PROBLEM DETAILS:
An exact reprint of all the records is the expected answer.

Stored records
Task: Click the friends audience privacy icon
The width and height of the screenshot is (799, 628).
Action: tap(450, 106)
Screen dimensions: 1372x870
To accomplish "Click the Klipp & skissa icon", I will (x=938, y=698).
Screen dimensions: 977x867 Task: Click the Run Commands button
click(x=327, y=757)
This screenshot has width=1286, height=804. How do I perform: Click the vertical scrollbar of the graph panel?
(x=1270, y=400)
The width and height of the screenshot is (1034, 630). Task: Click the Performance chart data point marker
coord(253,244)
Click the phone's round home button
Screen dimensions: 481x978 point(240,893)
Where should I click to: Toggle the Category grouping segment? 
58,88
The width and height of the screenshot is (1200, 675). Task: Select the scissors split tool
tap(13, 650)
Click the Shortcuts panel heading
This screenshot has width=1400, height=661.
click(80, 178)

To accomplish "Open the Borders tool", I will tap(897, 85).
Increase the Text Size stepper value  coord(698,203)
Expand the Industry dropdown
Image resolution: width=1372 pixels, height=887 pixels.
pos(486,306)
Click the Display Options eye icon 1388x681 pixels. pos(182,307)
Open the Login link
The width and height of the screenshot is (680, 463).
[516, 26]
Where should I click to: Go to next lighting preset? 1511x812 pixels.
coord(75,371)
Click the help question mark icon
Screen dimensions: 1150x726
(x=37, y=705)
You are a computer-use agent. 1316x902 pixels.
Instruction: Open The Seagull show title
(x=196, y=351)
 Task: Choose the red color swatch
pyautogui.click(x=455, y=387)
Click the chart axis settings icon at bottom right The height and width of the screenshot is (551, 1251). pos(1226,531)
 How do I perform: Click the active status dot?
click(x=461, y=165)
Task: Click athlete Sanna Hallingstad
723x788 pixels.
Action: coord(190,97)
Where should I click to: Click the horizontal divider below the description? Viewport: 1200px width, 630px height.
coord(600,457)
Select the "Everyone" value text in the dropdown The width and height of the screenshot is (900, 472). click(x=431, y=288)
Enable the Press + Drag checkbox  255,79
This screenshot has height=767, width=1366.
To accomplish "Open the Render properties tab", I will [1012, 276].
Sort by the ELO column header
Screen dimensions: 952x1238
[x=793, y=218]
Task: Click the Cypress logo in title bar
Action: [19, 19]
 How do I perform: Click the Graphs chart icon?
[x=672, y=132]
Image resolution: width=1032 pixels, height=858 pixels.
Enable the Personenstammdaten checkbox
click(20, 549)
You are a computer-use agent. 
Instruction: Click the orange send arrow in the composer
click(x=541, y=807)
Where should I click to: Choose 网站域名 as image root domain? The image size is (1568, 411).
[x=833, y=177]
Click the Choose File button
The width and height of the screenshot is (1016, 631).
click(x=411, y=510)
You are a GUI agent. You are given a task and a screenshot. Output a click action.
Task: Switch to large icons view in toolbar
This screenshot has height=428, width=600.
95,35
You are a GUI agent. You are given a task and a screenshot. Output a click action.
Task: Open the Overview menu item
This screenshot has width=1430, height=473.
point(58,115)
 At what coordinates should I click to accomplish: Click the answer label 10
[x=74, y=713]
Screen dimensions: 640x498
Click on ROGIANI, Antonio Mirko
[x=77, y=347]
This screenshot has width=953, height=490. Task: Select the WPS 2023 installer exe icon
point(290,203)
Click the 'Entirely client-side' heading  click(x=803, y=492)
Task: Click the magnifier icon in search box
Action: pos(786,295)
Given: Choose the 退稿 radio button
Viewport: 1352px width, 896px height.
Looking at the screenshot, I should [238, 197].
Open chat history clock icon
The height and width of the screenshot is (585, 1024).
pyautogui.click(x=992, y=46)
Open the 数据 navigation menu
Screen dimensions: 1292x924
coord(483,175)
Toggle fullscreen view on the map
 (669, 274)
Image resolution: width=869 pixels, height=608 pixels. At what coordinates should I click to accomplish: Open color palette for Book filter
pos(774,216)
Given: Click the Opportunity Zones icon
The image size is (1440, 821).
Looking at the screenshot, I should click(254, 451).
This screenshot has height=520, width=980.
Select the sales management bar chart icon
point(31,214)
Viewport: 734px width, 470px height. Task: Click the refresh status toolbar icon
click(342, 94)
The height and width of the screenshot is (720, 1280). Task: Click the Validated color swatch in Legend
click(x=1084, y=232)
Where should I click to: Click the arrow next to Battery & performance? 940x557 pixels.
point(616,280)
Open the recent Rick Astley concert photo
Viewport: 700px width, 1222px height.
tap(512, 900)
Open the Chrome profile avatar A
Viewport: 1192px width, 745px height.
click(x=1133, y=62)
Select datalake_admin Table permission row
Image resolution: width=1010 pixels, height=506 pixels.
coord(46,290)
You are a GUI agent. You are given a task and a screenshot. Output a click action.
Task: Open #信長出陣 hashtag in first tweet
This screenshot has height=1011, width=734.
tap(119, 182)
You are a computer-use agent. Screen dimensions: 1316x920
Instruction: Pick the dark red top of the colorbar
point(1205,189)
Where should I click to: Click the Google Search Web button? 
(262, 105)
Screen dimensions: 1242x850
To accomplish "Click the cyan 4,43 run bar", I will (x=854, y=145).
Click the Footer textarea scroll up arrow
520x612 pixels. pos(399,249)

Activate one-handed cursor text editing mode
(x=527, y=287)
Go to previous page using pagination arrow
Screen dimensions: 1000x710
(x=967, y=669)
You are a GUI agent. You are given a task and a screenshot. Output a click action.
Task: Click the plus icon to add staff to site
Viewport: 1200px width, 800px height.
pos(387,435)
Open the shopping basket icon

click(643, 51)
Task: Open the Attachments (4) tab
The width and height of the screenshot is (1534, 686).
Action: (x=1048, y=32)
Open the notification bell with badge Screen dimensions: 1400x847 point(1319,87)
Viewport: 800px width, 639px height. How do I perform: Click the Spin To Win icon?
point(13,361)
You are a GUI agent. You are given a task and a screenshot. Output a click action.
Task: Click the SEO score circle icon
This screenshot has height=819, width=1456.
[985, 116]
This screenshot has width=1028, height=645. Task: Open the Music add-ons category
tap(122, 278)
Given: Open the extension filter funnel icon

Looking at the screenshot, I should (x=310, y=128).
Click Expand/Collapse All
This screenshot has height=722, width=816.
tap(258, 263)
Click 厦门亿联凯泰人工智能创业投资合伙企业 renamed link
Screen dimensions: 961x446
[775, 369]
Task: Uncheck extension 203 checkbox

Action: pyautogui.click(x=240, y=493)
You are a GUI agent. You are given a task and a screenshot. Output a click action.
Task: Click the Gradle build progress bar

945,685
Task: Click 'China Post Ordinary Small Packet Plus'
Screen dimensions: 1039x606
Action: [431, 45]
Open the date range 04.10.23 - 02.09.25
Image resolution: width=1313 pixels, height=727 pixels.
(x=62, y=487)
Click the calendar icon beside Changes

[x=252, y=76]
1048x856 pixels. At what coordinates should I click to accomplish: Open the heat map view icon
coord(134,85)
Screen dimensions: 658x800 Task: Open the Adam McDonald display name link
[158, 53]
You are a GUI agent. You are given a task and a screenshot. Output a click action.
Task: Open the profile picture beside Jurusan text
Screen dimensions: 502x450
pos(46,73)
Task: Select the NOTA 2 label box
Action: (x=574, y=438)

PROBLEM SOLUTION:
Task: Click the friends audience privacy icon
The width and height of the screenshot is (799, 628).
Action: tap(450, 106)
Screen dimensions: 1372x870
To accomplish "Click the Klipp & skissa icon", I will (x=938, y=698).
Screen dimensions: 977x867 Task: Click the Run Commands button
click(x=327, y=757)
This screenshot has width=1286, height=804. How do I perform: Click the vertical scrollbar of the graph panel?
(x=1270, y=400)
The width and height of the screenshot is (1034, 630). Task: Click the Performance chart data point marker
coord(253,244)
Click the phone's round home button
Screen dimensions: 481x978 point(240,893)
Where should I click to: Toggle the Category grouping segment? 
58,88
The width and height of the screenshot is (1200, 675). Task: Select the scissors split tool
tap(13, 650)
Click the Shortcuts panel heading
This screenshot has width=1400, height=661.
click(80, 178)

To accomplish "Open the Borders tool", I will tap(897, 85).
Increase the Text Size stepper value  coord(698,203)
Expand the Industry dropdown
Image resolution: width=1372 pixels, height=887 pixels.
pos(486,306)
Click the Display Options eye icon 1388x681 pixels. pos(182,307)
Open the Login link
The width and height of the screenshot is (680, 463).
[516, 26]
Where should I click to: Go to next lighting preset? 1511x812 pixels.
coord(75,371)
Click the help question mark icon
Screen dimensions: 1150x726
(x=37, y=705)
You are a computer-use agent. 1316x902 pixels.
Instruction: Open The Seagull show title
(x=196, y=351)
 Task: Choose the red color swatch
pyautogui.click(x=455, y=387)
Click the chart axis settings icon at bottom right The height and width of the screenshot is (551, 1251). pos(1226,531)
 How do I perform: Click the active status dot?
click(x=461, y=165)
Task: Click athlete Sanna Hallingstad
723x788 pixels.
Action: coord(190,97)
Where should I click to: Click the horizontal divider below the description? Viewport: 1200px width, 630px height.
coord(600,457)
Select the "Everyone" value text in the dropdown The width and height of the screenshot is (900, 472). click(x=431, y=288)
Enable the Press + Drag checkbox  255,79
This screenshot has height=767, width=1366.
To accomplish "Open the Render properties tab", I will [1012, 276].
Sort by the ELO column header
Screen dimensions: 952x1238
[x=793, y=218]
Task: Click the Cypress logo in title bar
Action: [19, 19]
 How do I perform: Click the Graphs chart icon?
[x=672, y=132]
Image resolution: width=1032 pixels, height=858 pixels.
Enable the Personenstammdaten checkbox
click(20, 549)
You are a computer-use agent. 
Instruction: Click the orange send arrow in the composer
click(x=541, y=807)
Where should I click to: Choose 网站域名 as image root domain? The image size is (1568, 411).
[x=833, y=177]
Click the Choose File button
The width and height of the screenshot is (1016, 631).
click(x=411, y=510)
You are a GUI agent. You are given a task and a screenshot. Output a click action.
Task: Switch to large icons view in toolbar
This screenshot has height=428, width=600.
95,35
You are a GUI agent. You are given a task and a screenshot. Output a click action.
Task: Open the Overview menu item
This screenshot has width=1430, height=473.
point(58,115)
 At what coordinates should I click to accomplish: Click the answer label 10
[x=74, y=713]
Screen dimensions: 640x498
Click on ROGIANI, Antonio Mirko
[x=77, y=347]
This screenshot has width=953, height=490. Task: Select the WPS 2023 installer exe icon
point(290,203)
Click the 'Entirely client-side' heading  click(x=803, y=492)
Task: Click the magnifier icon in search box
Action: pos(786,295)
Given: Choose the 退稿 radio button
Viewport: 1352px width, 896px height.
Looking at the screenshot, I should [238, 197].
Open chat history clock icon
The height and width of the screenshot is (585, 1024).
pyautogui.click(x=992, y=46)
Open the 数据 navigation menu
Screen dimensions: 1292x924
coord(483,175)
Toggle fullscreen view on the map
 (669, 274)
Image resolution: width=869 pixels, height=608 pixels. At what coordinates should I click to accomplish: Open color palette for Book filter
pos(774,216)
Given: Click the Opportunity Zones icon
The image size is (1440, 821).
Looking at the screenshot, I should click(254, 451).
This screenshot has height=520, width=980.
Select the sales management bar chart icon
point(31,214)
Viewport: 734px width, 470px height. Task: Click the refresh status toolbar icon
click(342, 94)
The height and width of the screenshot is (720, 1280). Task: Click the Validated color swatch in Legend
click(x=1084, y=232)
Where should I click to: Click the arrow next to Battery & performance? 940x557 pixels.
point(616,280)
Open the recent Rick Astley concert photo
Viewport: 700px width, 1222px height.
tap(512, 900)
Open the Chrome profile avatar A
Viewport: 1192px width, 745px height.
click(x=1133, y=62)
Select datalake_admin Table permission row
Image resolution: width=1010 pixels, height=506 pixels.
coord(46,290)
You are a GUI agent. You are given a task and a screenshot. Output a click action.
Task: Open #信長出陣 hashtag in first tweet
This screenshot has height=1011, width=734.
tap(119, 182)
You are a computer-use agent. Screen dimensions: 1316x920
Instruction: Pick the dark red top of the colorbar
point(1205,189)
Where should I click to: Click the Google Search Web button? 
(262, 105)
Screen dimensions: 1242x850
To accomplish "Click the cyan 4,43 run bar", I will (x=854, y=145).
Click the Footer textarea scroll up arrow
520x612 pixels. pos(399,249)

Activate one-handed cursor text editing mode
(x=527, y=287)
Go to previous page using pagination arrow
Screen dimensions: 1000x710
(x=967, y=669)
You are a GUI agent. You are given a task and a screenshot. Output a click action.
Task: Click the plus icon to add staff to site
Viewport: 1200px width, 800px height.
pos(387,435)
Open the shopping basket icon

click(643, 51)
Task: Open the Attachments (4) tab
The width and height of the screenshot is (1534, 686).
Action: (x=1048, y=32)
Open the notification bell with badge Screen dimensions: 1400x847 point(1319,87)
Viewport: 800px width, 639px height. How do I perform: Click the Spin To Win icon?
point(13,361)
You are a GUI agent. You are given a task and a screenshot. Output a click action.
Task: Click the SEO score circle icon
This screenshot has height=819, width=1456.
[985, 116]
This screenshot has width=1028, height=645. Task: Open the Music add-ons category
tap(122, 278)
Given: Open the extension filter funnel icon

Looking at the screenshot, I should (x=310, y=128).
Click Expand/Collapse All
This screenshot has height=722, width=816.
tap(258, 263)
Click 厦门亿联凯泰人工智能创业投资合伙企业 renamed link
Screen dimensions: 961x446
[775, 369]
Task: Uncheck extension 203 checkbox

Action: pyautogui.click(x=240, y=493)
You are a GUI agent. You are given a task and a screenshot. Output a click action.
Task: Click the Gradle build progress bar

945,685
Task: Click 'China Post Ordinary Small Packet Plus'
Screen dimensions: 1039x606
Action: [431, 45]
Open the date range 04.10.23 - 02.09.25
Image resolution: width=1313 pixels, height=727 pixels.
(x=62, y=487)
Click the calendar icon beside Changes

[x=252, y=76]
1048x856 pixels. At what coordinates should I click to accomplish: Open the heat map view icon
coord(134,85)
Screen dimensions: 658x800 Task: Open the Adam McDonald display name link
[158, 53]
You are a GUI agent. You are given a task and a screenshot. Output a click action.
Task: Open the profile picture beside Jurusan text
Screen dimensions: 502x450
pos(46,73)
Task: Select the NOTA 2 label box
Action: (x=574, y=438)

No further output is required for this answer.